TASK TO COMPLETE: Check each line of the material that follows, and copy those holding the string "computer".

TASK INPUT:
○ ○ ○ ○ ○ ○ ○

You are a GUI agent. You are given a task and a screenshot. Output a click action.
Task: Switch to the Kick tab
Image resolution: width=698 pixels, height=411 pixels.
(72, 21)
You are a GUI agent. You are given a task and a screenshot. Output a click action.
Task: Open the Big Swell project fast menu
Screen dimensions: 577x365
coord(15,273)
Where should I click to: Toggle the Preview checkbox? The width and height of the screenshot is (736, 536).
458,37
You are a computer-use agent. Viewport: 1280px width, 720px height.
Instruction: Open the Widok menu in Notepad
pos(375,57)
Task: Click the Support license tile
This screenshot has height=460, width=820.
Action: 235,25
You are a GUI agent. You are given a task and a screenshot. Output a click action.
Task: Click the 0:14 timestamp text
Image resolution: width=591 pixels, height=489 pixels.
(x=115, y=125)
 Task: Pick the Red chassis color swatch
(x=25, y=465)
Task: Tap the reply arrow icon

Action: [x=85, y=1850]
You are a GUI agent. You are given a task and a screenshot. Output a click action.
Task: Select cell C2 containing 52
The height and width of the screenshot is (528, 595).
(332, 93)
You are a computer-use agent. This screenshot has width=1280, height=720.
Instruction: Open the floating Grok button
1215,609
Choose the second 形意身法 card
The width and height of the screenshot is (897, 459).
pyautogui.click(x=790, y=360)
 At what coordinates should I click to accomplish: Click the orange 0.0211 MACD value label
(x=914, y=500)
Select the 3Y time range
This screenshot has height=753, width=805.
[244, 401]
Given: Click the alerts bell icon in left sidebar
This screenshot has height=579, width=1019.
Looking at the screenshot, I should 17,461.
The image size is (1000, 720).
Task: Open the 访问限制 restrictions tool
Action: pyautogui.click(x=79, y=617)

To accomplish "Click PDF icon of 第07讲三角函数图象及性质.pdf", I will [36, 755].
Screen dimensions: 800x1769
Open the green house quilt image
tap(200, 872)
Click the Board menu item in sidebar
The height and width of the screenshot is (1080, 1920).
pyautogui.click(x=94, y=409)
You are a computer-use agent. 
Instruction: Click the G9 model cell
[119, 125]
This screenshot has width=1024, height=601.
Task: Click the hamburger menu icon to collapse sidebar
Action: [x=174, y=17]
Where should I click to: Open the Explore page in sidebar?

○ ○ ○ ○ ○ ○ ○

ANSWER TO THE PROBLEM:
You are a computer-use agent. Viewport: 1280px width, 720px height.
You are a computer-use agent. This screenshot has width=1280, height=720.
You are a computer-use agent. 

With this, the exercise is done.